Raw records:
[Start]

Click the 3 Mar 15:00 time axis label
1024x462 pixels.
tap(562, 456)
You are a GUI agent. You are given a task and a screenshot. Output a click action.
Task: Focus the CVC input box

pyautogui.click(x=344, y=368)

[End]

> **DO THIS**
Can you write out every one of the records above word for word, with nothing changed?

> **RIGHT ANSWER**
Click the 3 Mar 15:00 time axis label
1024x462 pixels.
tap(562, 456)
You are a GUI agent. You are given a task and a screenshot. Output a click action.
Task: Focus the CVC input box

pyautogui.click(x=344, y=368)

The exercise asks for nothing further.